Reads Novel Online

Lost in Love

« Prev  Chapter  Next »



‘Then you know the truth,’ she clipped, and turned away to stare unseeing out of the window, her hair like living flame around her pale face where the sun caught it. ‘I would have spared you that, Roberto,’ she added bleakly.

‘As I said,’ he agreed, ‘they were not good people. They did not consider an old man’s feelings in their eagerness to please his curiosity. But,’ he went on, ‘on knowing the truth you believe, Marnie, my dear, I then have to ask myself why you are allowing yourself to become tied to a man who could so callously use you in that way? Which is why I brought you here,’ he added before she could answer. ‘I see a recipe for disaster broiling up between you and my son for a second time, and I cannot—will not allow it to happen!’

‘Roberto!’ she sighed, turning impatiently. ‘You can’t—’

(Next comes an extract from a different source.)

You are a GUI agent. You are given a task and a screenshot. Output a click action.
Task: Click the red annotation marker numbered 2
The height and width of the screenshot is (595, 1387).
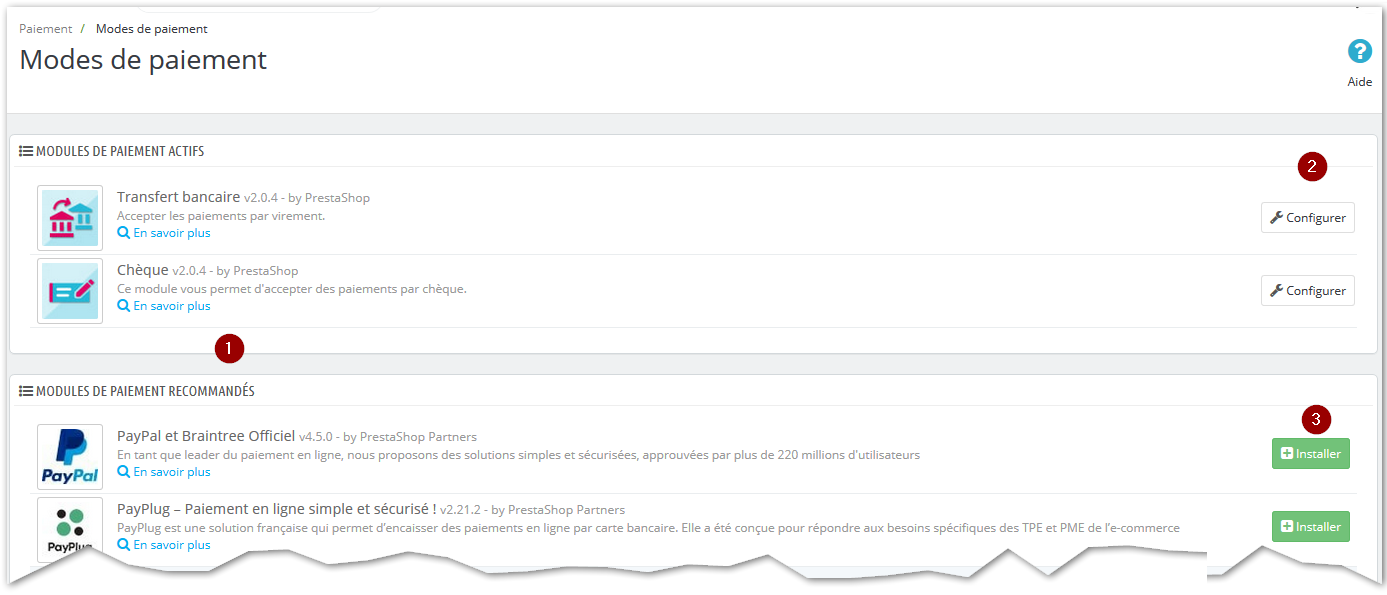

‘My son, Marnie, is using your brother and the delicate condition of his wife to coerce you into marrying him again.’ He held up a silencing hand when she went to gainsay it. ‘It is no use denying it,’ he stated. ‘I saw the truth written in your eyes when I quizzed you earlier in my study. You only confirmed my initial suspicions. But, on doing so, I knew I had to act. For, just as I cannot allow Guy to do that to you, nor can I allow you to go on believing a lie cleverly staged for your benefit by wicked and bored people who believe fun can only be gained at the expense of someone else’s happiness!’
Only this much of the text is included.